>> Start INPUT MATERIAL

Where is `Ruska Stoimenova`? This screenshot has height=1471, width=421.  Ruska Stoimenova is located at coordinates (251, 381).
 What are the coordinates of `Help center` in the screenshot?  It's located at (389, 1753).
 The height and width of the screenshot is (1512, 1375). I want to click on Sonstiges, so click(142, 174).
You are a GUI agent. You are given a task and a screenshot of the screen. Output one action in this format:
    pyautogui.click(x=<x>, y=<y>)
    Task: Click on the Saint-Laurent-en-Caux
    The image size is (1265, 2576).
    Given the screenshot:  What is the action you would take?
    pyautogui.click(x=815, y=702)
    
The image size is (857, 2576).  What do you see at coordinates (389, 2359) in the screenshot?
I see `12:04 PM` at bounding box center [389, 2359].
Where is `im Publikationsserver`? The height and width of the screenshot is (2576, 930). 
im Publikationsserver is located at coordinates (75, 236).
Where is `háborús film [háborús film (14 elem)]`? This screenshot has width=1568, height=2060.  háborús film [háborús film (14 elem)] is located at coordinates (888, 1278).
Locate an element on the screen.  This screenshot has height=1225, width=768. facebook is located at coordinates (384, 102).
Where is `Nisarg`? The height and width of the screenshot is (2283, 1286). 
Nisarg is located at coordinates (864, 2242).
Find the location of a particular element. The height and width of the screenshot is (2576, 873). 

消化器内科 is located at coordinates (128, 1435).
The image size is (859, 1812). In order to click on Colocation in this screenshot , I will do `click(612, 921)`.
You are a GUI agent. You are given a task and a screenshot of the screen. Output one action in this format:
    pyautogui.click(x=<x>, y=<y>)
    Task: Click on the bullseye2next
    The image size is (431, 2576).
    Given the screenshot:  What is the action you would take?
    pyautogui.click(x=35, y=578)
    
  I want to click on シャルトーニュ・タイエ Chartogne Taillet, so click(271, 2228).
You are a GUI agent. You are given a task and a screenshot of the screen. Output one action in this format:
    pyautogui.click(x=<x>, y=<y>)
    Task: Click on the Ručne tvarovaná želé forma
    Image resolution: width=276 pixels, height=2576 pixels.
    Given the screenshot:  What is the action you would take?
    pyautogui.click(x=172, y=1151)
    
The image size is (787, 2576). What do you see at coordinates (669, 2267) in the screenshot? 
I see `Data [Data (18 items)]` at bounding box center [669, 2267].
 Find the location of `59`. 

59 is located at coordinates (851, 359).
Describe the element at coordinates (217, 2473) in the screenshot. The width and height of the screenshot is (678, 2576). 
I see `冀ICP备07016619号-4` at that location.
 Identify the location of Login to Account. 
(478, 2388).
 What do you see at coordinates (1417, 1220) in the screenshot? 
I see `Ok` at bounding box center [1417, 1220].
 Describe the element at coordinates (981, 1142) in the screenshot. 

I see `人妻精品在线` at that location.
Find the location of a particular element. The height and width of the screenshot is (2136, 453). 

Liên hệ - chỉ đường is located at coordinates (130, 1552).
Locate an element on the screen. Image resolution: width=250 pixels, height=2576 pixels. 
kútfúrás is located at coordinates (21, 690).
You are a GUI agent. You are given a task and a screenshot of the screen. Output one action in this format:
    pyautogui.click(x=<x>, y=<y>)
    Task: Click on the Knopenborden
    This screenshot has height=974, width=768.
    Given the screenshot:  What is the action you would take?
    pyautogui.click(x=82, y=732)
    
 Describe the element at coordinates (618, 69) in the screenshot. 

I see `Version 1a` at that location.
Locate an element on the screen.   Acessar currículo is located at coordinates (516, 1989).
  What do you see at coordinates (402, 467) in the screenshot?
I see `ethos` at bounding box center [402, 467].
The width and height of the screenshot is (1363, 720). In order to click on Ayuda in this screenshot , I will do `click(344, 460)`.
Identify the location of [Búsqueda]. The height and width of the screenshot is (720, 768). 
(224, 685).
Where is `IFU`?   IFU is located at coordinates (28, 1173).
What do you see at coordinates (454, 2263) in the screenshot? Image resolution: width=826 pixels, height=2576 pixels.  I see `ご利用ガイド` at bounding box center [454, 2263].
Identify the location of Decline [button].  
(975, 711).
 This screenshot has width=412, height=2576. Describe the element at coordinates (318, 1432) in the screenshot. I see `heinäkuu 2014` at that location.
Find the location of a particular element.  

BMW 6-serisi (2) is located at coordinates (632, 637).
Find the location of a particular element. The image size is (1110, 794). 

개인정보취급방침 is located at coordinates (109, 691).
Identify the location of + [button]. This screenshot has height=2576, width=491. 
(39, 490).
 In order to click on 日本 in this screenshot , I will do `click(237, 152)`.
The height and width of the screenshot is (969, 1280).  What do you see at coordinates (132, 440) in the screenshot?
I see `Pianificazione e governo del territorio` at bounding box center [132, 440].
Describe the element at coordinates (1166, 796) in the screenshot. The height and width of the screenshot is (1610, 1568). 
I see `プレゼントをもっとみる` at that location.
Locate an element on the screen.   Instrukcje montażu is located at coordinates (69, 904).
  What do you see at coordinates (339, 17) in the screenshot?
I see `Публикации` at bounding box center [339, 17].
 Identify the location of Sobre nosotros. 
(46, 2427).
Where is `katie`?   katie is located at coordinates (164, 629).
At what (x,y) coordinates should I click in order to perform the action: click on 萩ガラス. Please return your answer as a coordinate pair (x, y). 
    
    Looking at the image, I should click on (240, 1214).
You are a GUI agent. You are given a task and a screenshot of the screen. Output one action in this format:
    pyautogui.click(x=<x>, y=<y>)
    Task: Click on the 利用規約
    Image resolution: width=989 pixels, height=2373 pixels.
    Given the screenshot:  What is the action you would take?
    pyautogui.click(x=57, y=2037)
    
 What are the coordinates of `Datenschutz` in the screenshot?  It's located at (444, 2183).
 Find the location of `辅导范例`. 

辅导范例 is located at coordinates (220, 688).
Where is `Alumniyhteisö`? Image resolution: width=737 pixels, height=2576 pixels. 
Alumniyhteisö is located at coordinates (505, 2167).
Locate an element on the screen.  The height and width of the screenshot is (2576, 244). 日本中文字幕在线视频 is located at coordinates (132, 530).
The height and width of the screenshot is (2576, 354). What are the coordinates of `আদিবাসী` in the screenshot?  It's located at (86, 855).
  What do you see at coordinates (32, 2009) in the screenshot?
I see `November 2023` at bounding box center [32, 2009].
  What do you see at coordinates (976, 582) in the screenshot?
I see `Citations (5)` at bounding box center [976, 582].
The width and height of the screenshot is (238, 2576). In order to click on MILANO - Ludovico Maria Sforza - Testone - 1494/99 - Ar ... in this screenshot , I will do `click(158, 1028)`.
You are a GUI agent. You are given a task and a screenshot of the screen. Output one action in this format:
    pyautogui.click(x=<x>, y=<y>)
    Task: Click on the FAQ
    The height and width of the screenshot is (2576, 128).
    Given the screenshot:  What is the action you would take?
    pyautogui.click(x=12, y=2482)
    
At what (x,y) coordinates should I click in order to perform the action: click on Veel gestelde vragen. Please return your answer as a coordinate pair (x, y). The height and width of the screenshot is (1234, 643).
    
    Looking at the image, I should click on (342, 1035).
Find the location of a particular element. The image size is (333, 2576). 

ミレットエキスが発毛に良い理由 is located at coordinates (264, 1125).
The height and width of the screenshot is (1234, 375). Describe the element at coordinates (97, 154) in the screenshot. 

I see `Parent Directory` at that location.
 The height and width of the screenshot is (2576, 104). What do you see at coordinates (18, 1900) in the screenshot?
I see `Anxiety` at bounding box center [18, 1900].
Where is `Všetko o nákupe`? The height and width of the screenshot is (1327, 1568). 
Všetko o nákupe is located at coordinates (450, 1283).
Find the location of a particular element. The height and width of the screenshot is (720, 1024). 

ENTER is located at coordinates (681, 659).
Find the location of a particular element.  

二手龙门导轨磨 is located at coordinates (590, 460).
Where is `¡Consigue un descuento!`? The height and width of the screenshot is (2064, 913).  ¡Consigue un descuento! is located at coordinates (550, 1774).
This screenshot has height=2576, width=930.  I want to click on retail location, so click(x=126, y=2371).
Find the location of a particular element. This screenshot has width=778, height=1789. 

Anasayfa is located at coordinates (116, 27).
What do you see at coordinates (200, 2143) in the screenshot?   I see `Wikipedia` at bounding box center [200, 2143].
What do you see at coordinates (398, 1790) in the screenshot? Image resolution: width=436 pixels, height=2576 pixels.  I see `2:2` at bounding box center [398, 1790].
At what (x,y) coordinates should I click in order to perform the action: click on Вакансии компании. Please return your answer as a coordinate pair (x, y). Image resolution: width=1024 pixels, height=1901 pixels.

>> End INPUT MATERIAL

_EXERCISE:_ Reproduce the lines above verbatim, from the line with "is (1327, 1568)." to the line with "二手龙门导轨磨 is located at coordinates (590, 460).".

_THE RESPONSE:_
Where is `Všetko o nákupe`? The height and width of the screenshot is (1327, 1568). 
Všetko o nákupe is located at coordinates (450, 1283).
Find the location of a particular element. The height and width of the screenshot is (720, 1024). 

ENTER is located at coordinates (681, 659).
Find the location of a particular element.  

二手龙门导轨磨 is located at coordinates (590, 460).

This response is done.